■ **Excerpt provided**:
Recently, Inga Saffron at Philly.com published a piece entitled, “If You Want to Kill Someone and Not Get Punished, Use a Car.” It recounts a few tragic pedestrian accidents that have happened during the past year in Philadelphia, in which innocent pedestrians were killed by hit-and-run drivers.
As the article rightfully points out, striking a pedestrian while operating a car and then fleeing the scene (and not getting caught) leaves the driver free of any criminal charges. On the other hand, the injured pedestrian (and the family) is left to deal with the physical injuries and financial difficulties following an accident. However, accidentally hitting someone while operating a car is not automatically a crime. It depends largely on the circumstances (but, to be clear, fleeing the scene of an accident is a crime).
What Constitutes Murder?
The point that Saffron doesn’t quite make clear in her article is that death resulting from being struck by a vehicle is not always a crime. In Pennsylvania, and in other states, in order to be guilty of first-degree murder the driver of the vehicle would have had to intentionally strike the pedestrian with the vehicle. This means that there is reasonable evidence to show that the driver planned for the pedestrian to die – that the driver took premeditated, purposeful steps to cause the pedestrian’s death.
Unfortunately there are common scenarios in which a person causes someone else’s death without intent. So, for instance operating a vehicle irresponsibly, or negligently, may result in a pedestrian’s death. Just because a death or serious injury occurs in any given situation does not automatically make it a crime. It may nevertheless result in criminal charges being brought against the driver of the vehicle, for instance for vehicular manslaughter.
Drunk driving and fleeing the scene will result in criminal charges if a pedestrian is killed or injured, if the driver is caught.
How Can We Protect Against Pedestrian Accidents?
The problem becomes one of financial compensation. If a pedestrian is struck by a car, and the driver was operating the car negligently, for instance, speeding, and no criminal charges are brought, the injured party and/or the family of the person who has been injured still maintains a right to bring a civil case for money damages.
The best way to protect yourself and your family financially from a pedestrian accident is by purchasing the maximum amount of Uninsured and Underinsured Motorist Coverage (UM and UIM) on your auto insurance policy.
The same principles apply as when you are in a vehicle, in other words, not a pedestrian. If someone hits you and then flees the scene, this type of coverage would help you pay your medical bills, and enables you to get compensated for your injuries.Your insurance company steps into the shoes of the other driver, as if they actually insured the other driver. Additionally you can make a claim for uninsured motorist benefits up to the amount of coverage that you purchased.
Another important note is that under the Pennsylvania vehicle code, bicyclists are considered pedestrians. And any coverage under your auto insurance applies to you as a bicyclist, the same way it would if you were a pedestrian struck by a car. So UM and UIM coverage as well as medical coverage on your auto policy would benefit you in the event you are on a bicycle hit by a car. You can therefore tap into that coverage in that scenario.

■ **Task requirements**:
1) Condense the paragraph of the pedestrian-accident article that begins "Unfortunately there are common scenarios" into a short bulleted list that keeps its main facts.
2) Reproduce part of the pedestrian-accident article word for word. Begin at "Another important note" and stop after "in that scenario.".
The data comes from a different source than the pedestrian-accident article.

■ **Record set**:
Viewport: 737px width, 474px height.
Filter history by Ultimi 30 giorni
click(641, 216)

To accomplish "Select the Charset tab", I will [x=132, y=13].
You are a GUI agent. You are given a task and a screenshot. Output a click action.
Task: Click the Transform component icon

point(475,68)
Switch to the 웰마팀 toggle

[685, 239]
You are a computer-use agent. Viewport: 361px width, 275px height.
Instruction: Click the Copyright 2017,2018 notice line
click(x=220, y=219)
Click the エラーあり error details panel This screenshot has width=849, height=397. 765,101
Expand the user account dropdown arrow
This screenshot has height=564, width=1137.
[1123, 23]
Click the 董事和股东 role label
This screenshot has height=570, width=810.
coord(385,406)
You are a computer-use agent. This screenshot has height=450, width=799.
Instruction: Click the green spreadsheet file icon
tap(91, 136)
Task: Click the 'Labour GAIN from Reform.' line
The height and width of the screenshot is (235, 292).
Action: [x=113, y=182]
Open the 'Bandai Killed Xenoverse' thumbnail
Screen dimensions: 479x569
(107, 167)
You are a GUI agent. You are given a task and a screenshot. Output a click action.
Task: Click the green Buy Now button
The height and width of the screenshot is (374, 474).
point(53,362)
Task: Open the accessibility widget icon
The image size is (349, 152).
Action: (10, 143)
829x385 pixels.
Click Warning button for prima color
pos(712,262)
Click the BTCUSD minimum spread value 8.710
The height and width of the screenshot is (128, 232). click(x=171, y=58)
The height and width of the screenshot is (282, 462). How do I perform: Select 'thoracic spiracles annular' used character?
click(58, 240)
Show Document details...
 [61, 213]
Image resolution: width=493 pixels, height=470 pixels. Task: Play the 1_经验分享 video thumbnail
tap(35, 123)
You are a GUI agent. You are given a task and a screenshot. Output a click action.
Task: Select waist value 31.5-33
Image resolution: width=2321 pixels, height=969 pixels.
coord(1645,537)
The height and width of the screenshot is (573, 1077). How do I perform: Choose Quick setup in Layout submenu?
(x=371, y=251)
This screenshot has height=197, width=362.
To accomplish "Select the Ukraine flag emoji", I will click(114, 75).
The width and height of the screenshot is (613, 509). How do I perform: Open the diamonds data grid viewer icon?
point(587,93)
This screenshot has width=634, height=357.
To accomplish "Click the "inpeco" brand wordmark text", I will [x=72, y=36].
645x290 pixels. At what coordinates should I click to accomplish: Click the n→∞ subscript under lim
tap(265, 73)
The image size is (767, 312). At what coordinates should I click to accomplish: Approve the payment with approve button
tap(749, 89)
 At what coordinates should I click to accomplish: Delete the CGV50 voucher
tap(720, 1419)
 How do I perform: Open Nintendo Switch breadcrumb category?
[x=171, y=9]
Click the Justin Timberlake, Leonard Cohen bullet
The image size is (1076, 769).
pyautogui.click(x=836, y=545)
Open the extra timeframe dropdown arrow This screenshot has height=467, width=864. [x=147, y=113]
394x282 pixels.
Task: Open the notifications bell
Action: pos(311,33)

■ **Task solutions**:
1)
- A person can cause someone else's death without intending to.
- Operating a vehicle irresponsibly or negligently, for example, may result in a pedestrian's death.
- A death or serious injury does not automatically make the situation a crime.
- The driver may still face criminal charges, such as vehicular manslaughter.

2)
Another important note is that under the Pennsylvania vehicle code, bicyclists are considered pedestrians. And any coverage under your auto insurance applies to you as a bicyclist, the same way it would if you were a pedestrian struck by a car. So UM and UIM coverage as well as medical coverage on your auto policy would benefit you in the event you are on a bicycle hit by a car. You can therefore tap into that coverage in that scenario.